A solution to this differential equation is given by the exponential function \( P(t) = ce^{kt} \), where \( c \) is the initial population at \( t=0 \). This implies that if we know the initial population and the growth rate, we can predict future population sizes.

In growth models, understanding differential equations helps us uncover dynamic behavior, predict future trends, and manage resources effectively.
Population Modeling
Population modeling involves creating mathematical equations to represent the growth or decline of populations over time. A common model for population growth is based on the exponential growth equation, which assumes that the growth rate of the population is proportional to the current population size.

In the example exercise, the population at time \( t \) follows the equation \( \frac{dP}{dt} = kP \), indicating that the population growth rate is proportional to the population size. This is a characteristic of unrestricted exponential growth, where resources are assumed to be unlimited.

Through population modeling, we can:
  • Predict future population sizes.
  • Understand the effect of changing growth rates.
  • Plan resource allocation efficiently.
Population modeling provides essential insights for resource management, urban planning, and environmental conservation.
Exponential Functions
Exponential functions play a central role in modeling growth processes because of their unique property of increasing at a rate proportional to their current value. The general form of an exponential function is \( f(t) = ce^{kt} \), where:
  • \( c \) is the initial amount (at \( t = 0 \)).
  • \( k \) is the constant growth rate.
  • \( t \) is time.
In exponential growth, the function \( e^{kt} \) determines how the quantity grows over time.
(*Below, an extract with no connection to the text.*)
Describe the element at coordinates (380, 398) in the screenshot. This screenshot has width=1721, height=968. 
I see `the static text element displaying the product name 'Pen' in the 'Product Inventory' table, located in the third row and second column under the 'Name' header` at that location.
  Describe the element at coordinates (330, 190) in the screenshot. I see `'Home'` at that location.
Exponential functions are notably characterized by:
  • Rapid increase or decrease.
  • Constant percentage growth rate.
  • Applications in various domains like finance, biology, and physics.
This mathematical representation allows flexible adaptation to different growth scenarios and facilitates the calculation of future values with ease.
Growth Rate Calculation
The growth rate is a crucial parameter in exponential growth models, influencing how quickly a population or a process expands over time. In our example, we need to calculate the growth rate constant \( k \) from given data points.

Given the initial condition \( P(0) = 500 \) and the fact that \( P(10) = 575 \), we deduced that:
\[ e^{10k} = \frac{575}{500} \]
From this expression, we solve for \( k \):
\[ k = \frac{1}{10} \ln \left( \frac{575}{500} \right) = \frac{1}{10} \ln 1.15 \]

Knowing \( k \) allows us to predict future population sizes and understand the system's dynamics effectively. In practical applications, calculating the growth rate helps in:
  • Forecasting population or production levels.
  • Assessing the timing of reaching specific thresholds.
  • Implementing strategies to manage growth sustainably.
Precise growth rate calculations ensure that models align closely with real-world behavior.